The viewer opens databases in read-only mode (``?mode=ro``) to prevent accidental modifications.

**Observational Tool:**

Like the corpus_db ledger, this viewer is observational only - it displays run history
but doesn't control or modify build processes.

**Benefits Over Flask Version:**

The Textual TUI offers advantages over the previous Flask-based web viewer:

- No web server overhead (terminal-native)
- Better build tools integration
- Reduced dependencies (no Flask, pandas, Werkzeug)
- Single-language codebase (Python only)
- Native keyboard navigation

**Trade-offs:**

- No SQL query interface (may be added later)
- No cross-table search (may be added later)
- Terminal-only (no browser UI)

Notes
-----

**Dependencies:**

Requires Textual library for TUI functionality. Install with:

.. code-block:: bash

   pip install -r requirements-dev.txt

**Troubleshooting:**

**Database Not Found:**

.. code-block:: text

   Error: Database not found: data/raw/syllable_extractor.db

**Solution:** Ensure the database exists or specify a different path:

.. code-block:: bash

   python -m build_tools.corpus_db_viewer --db /path/to/database.db

**Textual Not Installed:**

.. code-block:: text

   Error: Textual library not found

**Solution:** Install development dependencies:

.. code-block:: bash

   pip install -r requirements-dev.txt

**Terminal Too Small:**

If the layout looks broken, resize your terminal. Minimum recommended: 80 columns × 24 rows.

**Database Access:**

- Database opened in read-only mode for safety
- No modification operations available
- Safe to run while extraction tools are active

**Build-time tool:**

This is a build-time inspection tool - not used during runtime name generation.
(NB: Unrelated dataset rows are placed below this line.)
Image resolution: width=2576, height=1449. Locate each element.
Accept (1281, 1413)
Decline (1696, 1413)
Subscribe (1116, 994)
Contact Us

**Related Documentation:**

- :doc:`corpus_db` - Build provenance ledger that this tool reads
- :doc:`pyphen_syllable_extractor` - Pyphen tool that populates the database
- :doc:`nltk_syllable_extractor` - NLTK tool that populates the database

API Reference
-------------

.. automodule:: build_tools.corpus_db_viewer
   :members:
   :undoc-members:
   :show-inheritance: